Scientists are reporting discovery of a potential biochemical basis for the apparent cancer-fighting ability of broccoli and its veggie cousins. They found for the first time that certain substances in the vegetables appear to target and block a defective gene associated with cancer. Their report, which could lead to new strategies for preventing and treating cancer, appears in ACS' Journal of Medicinal Chemistry.
Fung-Lung Chung and colleagues showed in previous experiments that substances called isothiocyanates (or ITCs) — found in broccoli, cauliflower, watercress, and other cruciferous vegetables — appear to stop the growth of cancer. But nobody knew exactly how these substances work, a key to developing improved strategies for fighting cancer in humans. The tumor suppressor gene p53 appears to play a key role in keeping cells healthy and preventing them from starting the abnormal growth that is a hallmark of cancer. When mutated, p53 does not offer that protection, and those mutations occur in half of all human cancers.

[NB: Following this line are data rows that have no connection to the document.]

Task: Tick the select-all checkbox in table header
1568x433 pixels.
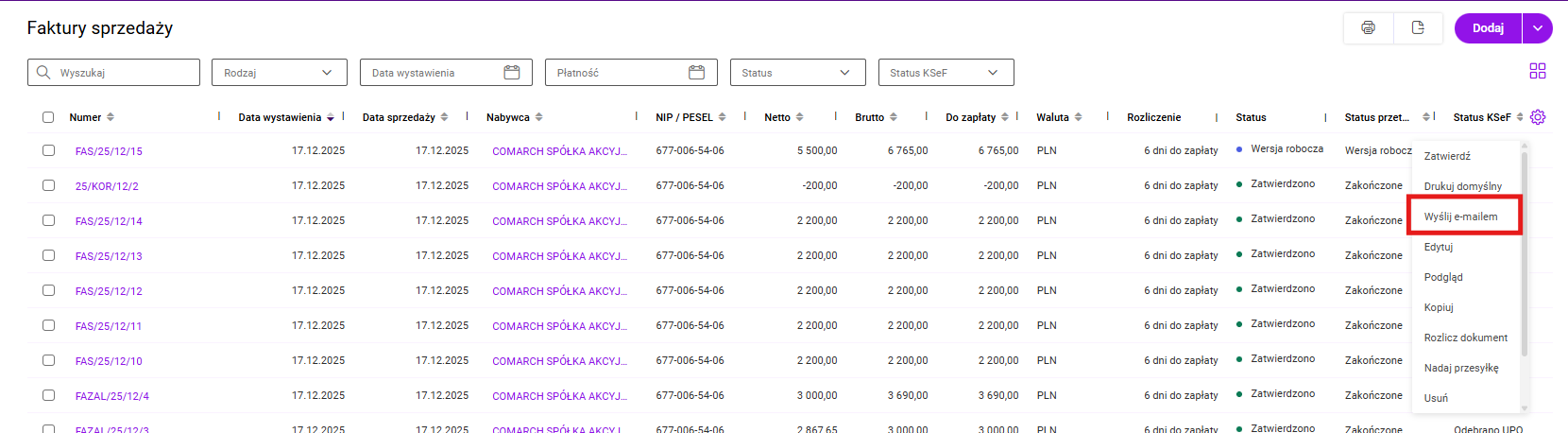Action: pyautogui.click(x=48, y=117)
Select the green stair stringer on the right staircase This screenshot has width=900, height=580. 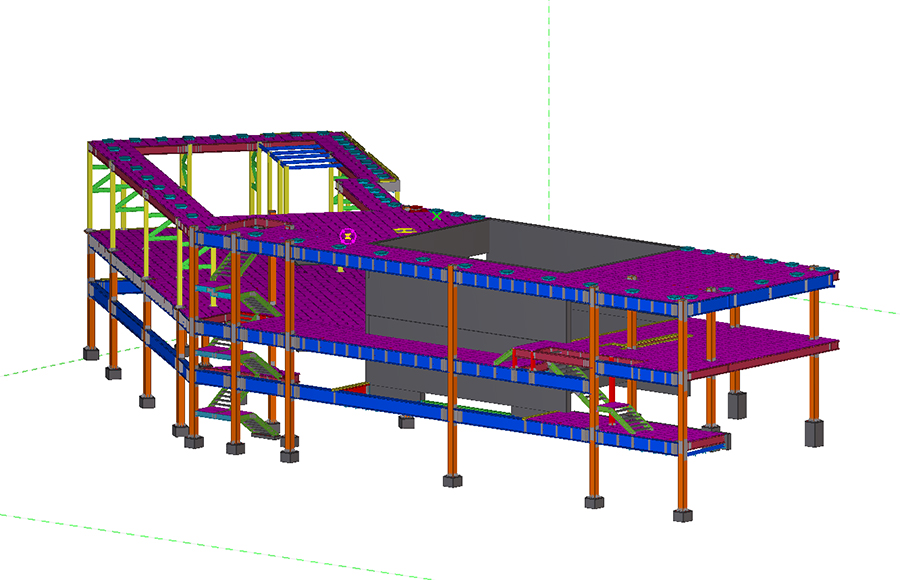[x=618, y=411]
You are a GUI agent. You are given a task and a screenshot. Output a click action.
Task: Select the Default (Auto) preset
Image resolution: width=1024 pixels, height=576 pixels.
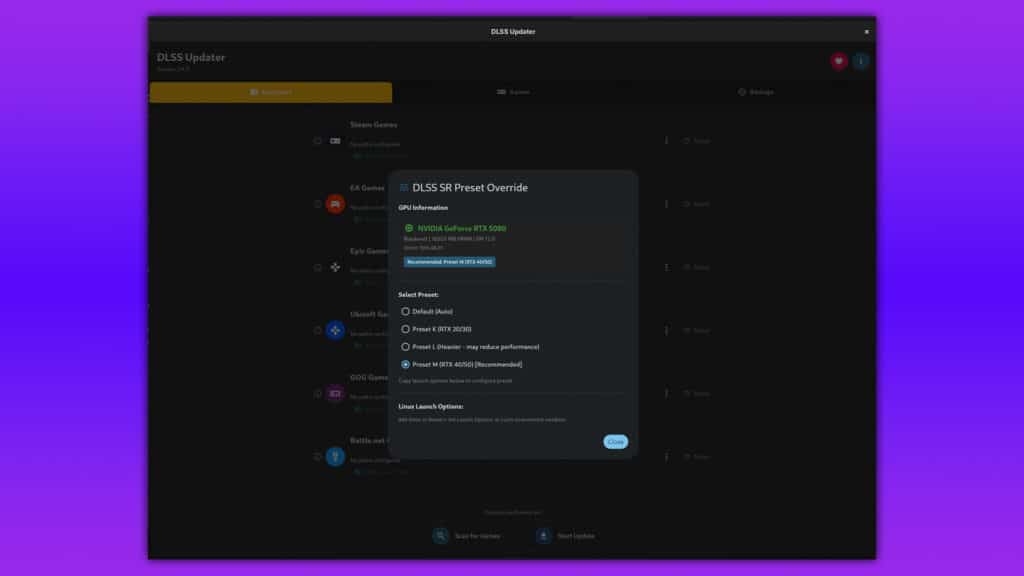pos(405,311)
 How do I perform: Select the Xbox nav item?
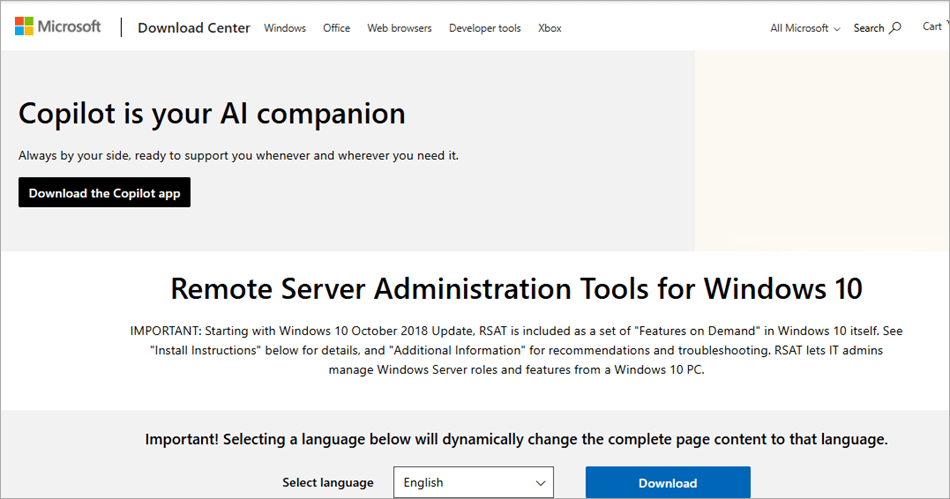click(x=549, y=28)
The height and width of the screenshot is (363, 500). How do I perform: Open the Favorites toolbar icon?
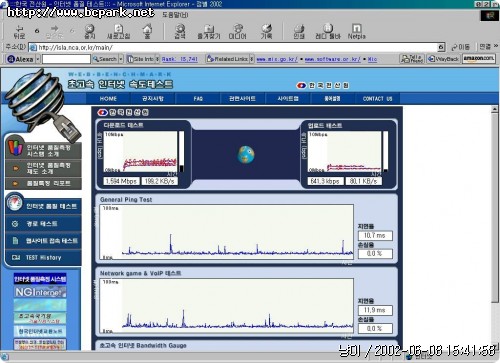[x=209, y=32]
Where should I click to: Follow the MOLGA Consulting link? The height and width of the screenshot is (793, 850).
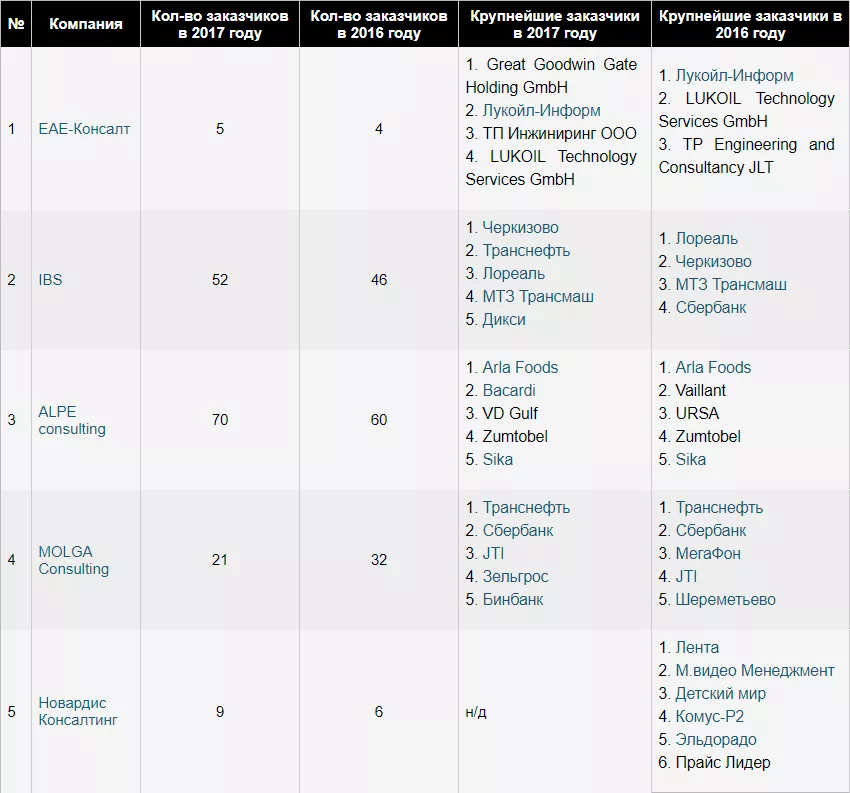click(73, 560)

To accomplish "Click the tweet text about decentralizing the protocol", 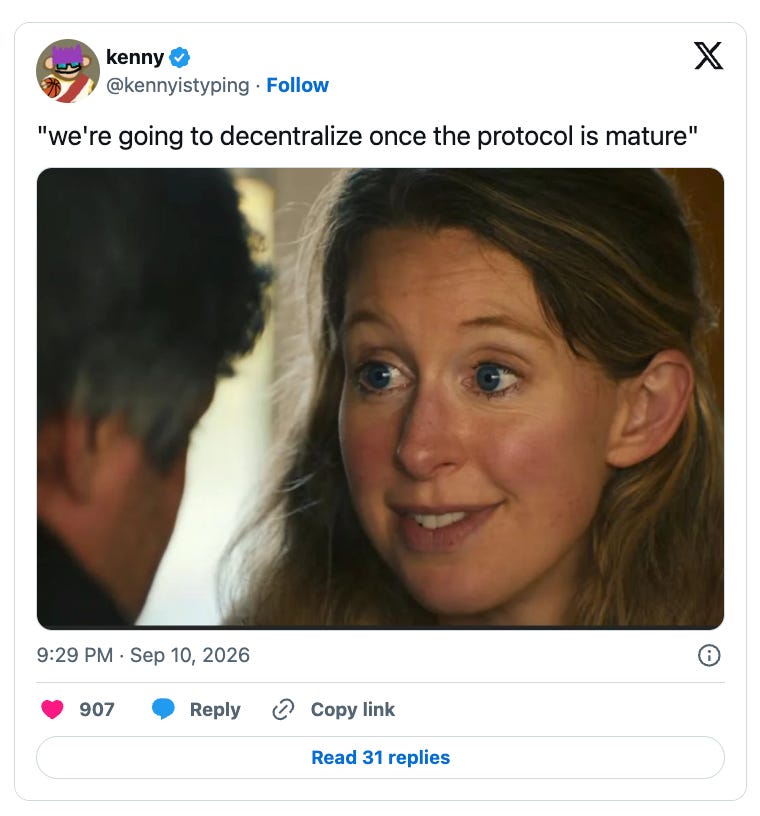I will (368, 136).
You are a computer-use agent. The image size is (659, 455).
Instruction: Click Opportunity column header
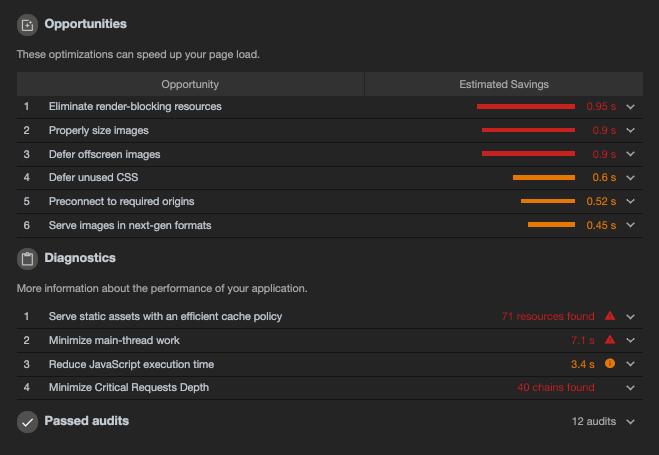[x=190, y=84]
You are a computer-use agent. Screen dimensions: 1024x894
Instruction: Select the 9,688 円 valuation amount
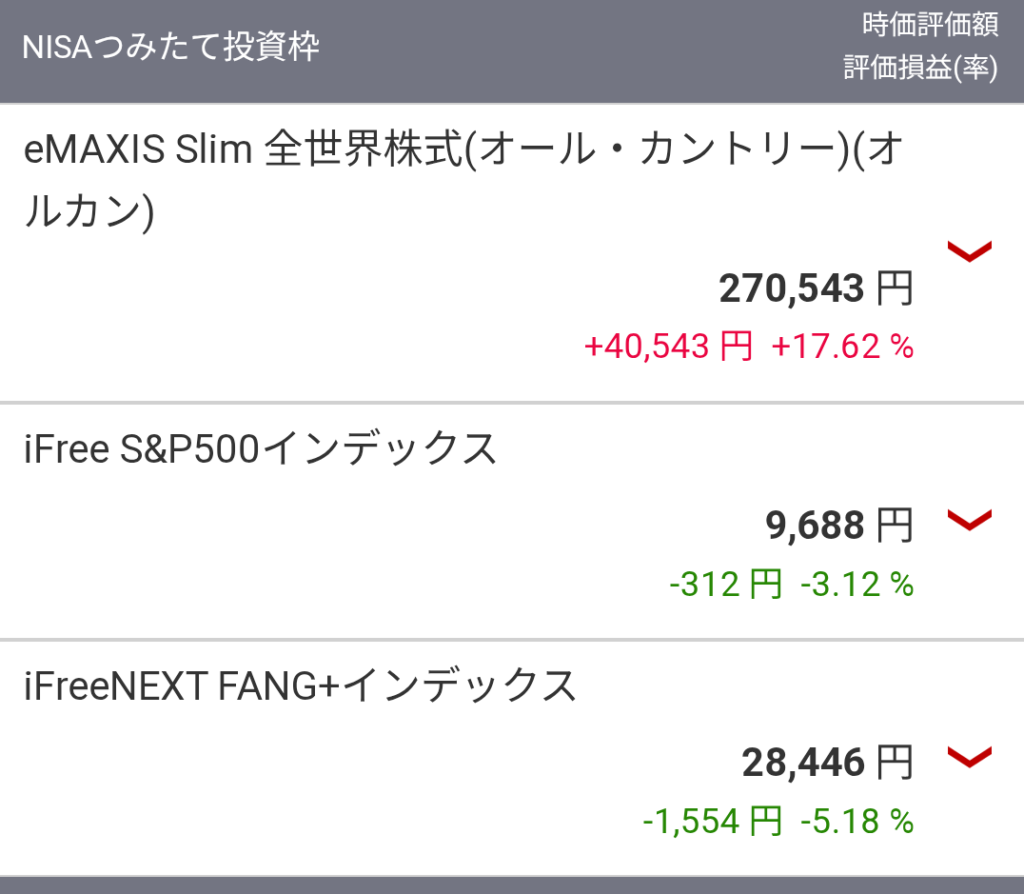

ITCs might work by targeting this gene, the report suggests.
The scientists studied the effects of certain naturally-occurring ITCs on a variety of cancer cells, including lung, breast and colon cancer, with and without the defective tumor suppressor gene. They found that ITCs are capable of removing the defective p53 protein but apparently leave the normal one alone. Drugs based on natural or custom-engineered ITCs could improve the effectiveness of current cancer treatments or lead to new strategies for treating and preventing cancer.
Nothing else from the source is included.